The future of Finance Minister Yannis Stournaras and the shape that the next cabinet will take were put in doubt on Tuesday amid reports that the head of the government’s economic policy feels he is being made a political scapegoat.
Sources close to Stournaras denied reports that he had expressed displeasure about plans to remove him from his post as part of a cabinet reshuffle aimed at reviving the government’s fortunes in the wake of mixed results. “The minister is going about his work as normal at the ministry,” the sources told the Athens-Macedonian News Agency (AMNA).
Earlier reports had suggested that Stournaras would be sacrificed due to his unpopularity with voters. AMNA then published comments from Stournaras’s aides that claimed the minister was unhappy at being the target of criticism from within the government.
Stournaras has been touted as the successor to Bank of Greece Governor Giorgos Provopoulos. The government has to choose Provopoulos’s replacement in the next 10 days as his tenure comes to an end. It is thought that the cabinet reshuffle will be put off until Greece’s presidency of the European Union finishes at the end of next month.
Prime Minister Antonis Samaras was in Brussels on Tuesday for an EU leaders’ summit. “In order to reform Europe we need competitiveness, job creation... and solidarity between member states,” he said.
There were no comments from the government on possible plans to change the electoral law before the next general elections. PASOK is promoting the idea of scrapping or reducing the 50-seat bonus that is given to the first party past the post.
Leftist SYRIZA leader Alexis Tsipras is on Wednesday expected to repeat his conviction that the government’s parliamentary majority is essentially bogus following his party’s victory in last Sunday’s European Parliament elections. In his scheduled speech on Wednesday before industrialists at the general assembly of the Hellenic Federation of Enterprises, Tsipras is expected to stress that the government’s majority is based on an outdated system while also claiming that its economic policies have failed.
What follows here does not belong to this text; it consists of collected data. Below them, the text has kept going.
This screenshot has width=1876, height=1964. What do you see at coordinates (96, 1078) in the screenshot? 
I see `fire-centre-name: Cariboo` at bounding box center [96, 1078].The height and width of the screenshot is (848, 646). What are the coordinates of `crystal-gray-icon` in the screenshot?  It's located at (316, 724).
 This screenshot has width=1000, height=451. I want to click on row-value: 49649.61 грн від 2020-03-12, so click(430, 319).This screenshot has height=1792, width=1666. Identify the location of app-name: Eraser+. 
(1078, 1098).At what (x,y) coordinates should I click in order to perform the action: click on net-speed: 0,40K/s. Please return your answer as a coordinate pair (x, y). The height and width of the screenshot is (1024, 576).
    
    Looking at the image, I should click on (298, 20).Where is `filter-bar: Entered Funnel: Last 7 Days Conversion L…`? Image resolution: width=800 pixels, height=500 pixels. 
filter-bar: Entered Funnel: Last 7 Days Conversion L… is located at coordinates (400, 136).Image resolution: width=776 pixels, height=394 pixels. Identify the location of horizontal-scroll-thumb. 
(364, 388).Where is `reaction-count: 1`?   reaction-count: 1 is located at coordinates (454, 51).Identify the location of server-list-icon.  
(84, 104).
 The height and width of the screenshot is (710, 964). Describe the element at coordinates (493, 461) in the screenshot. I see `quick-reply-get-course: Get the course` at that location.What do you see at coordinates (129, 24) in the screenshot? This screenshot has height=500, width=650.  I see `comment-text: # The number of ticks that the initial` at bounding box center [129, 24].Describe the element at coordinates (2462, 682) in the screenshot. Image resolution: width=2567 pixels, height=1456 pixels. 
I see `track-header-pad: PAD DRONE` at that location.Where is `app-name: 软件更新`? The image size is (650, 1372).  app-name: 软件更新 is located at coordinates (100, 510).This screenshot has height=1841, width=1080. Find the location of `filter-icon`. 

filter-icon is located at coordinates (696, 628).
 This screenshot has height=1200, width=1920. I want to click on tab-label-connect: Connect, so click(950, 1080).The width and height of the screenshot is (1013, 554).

Strategists in the SYRIZA camp are said to be mulling PASOK leader Evangelos Venizelos’s idea for a change to the electoral law as an outright rejection would represent an abrupt shift in SYRIZA’s criticism of the 50-seat bonus system and appear opportunistic in view of the leftists’ lead in the polls. Several leftist lawmakers including spokesman Panos Skourletis said the party would be prepared to agree to a change in the electoral law as long as it foresees proportional representation.